Stated problem:
Rewrite the listing below with every "Instruction" changed to "Command" and nothing else altered.

Raw records:
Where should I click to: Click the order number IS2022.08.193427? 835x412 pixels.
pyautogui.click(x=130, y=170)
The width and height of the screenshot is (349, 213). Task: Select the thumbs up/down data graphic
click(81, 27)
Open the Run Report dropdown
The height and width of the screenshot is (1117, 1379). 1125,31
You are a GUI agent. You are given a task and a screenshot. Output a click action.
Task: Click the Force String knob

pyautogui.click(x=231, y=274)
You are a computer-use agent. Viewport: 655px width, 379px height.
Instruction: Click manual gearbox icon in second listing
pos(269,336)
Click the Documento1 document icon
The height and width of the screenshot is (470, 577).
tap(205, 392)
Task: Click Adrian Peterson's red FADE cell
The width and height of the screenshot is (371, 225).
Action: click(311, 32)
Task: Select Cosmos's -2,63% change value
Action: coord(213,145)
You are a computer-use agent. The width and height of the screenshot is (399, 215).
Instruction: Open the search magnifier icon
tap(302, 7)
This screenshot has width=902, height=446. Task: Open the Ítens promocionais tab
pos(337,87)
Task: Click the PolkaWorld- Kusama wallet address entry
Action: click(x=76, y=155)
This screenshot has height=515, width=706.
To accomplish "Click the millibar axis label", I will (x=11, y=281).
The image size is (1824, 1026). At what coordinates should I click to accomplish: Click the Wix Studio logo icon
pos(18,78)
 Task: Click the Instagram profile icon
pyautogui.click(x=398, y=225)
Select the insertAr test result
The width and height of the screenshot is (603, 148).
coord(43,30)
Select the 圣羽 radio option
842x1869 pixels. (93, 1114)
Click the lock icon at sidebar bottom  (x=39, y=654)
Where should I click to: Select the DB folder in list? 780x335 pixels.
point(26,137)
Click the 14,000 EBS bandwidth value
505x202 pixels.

Output of the task:
Where should I click to: Click the order number IS2022.08.193427? 835x412 pixels.
pyautogui.click(x=130, y=170)
The width and height of the screenshot is (349, 213). Task: Select the thumbs up/down data graphic
click(81, 27)
Open the Run Report dropdown
The height and width of the screenshot is (1117, 1379). 1125,31
You are a GUI agent. You are given a task and a screenshot. Output a click action.
Task: Click the Force String knob

pyautogui.click(x=231, y=274)
You are a computer-use agent. Viewport: 655px width, 379px height.
Command: Click manual gearbox icon in second listing
pos(269,336)
Click the Documento1 document icon
The height and width of the screenshot is (470, 577).
tap(205, 392)
Task: Click Adrian Peterson's red FADE cell
The width and height of the screenshot is (371, 225).
Action: click(311, 32)
Task: Select Cosmos's -2,63% change value
Action: coord(213,145)
You are a computer-use agent. The width and height of the screenshot is (399, 215).
Command: Open the search magnifier icon
tap(302, 7)
This screenshot has width=902, height=446. Task: Open the Ítens promocionais tab
pos(337,87)
Task: Click the PolkaWorld- Kusama wallet address entry
Action: click(x=76, y=155)
This screenshot has height=515, width=706.
To accomplish "Click the millibar axis label", I will (x=11, y=281).
The image size is (1824, 1026). At what coordinates should I click to accomplish: Click the Wix Studio logo icon
pos(18,78)
 Task: Click the Instagram profile icon
pyautogui.click(x=398, y=225)
Select the insertAr test result
The width and height of the screenshot is (603, 148).
coord(43,30)
Select the 圣羽 radio option
842x1869 pixels. (93, 1114)
Click the lock icon at sidebar bottom  (x=39, y=654)
Where should I click to: Select the DB folder in list? 780x335 pixels.
point(26,137)
Click the 14,000 EBS bandwidth value
505x202 pixels.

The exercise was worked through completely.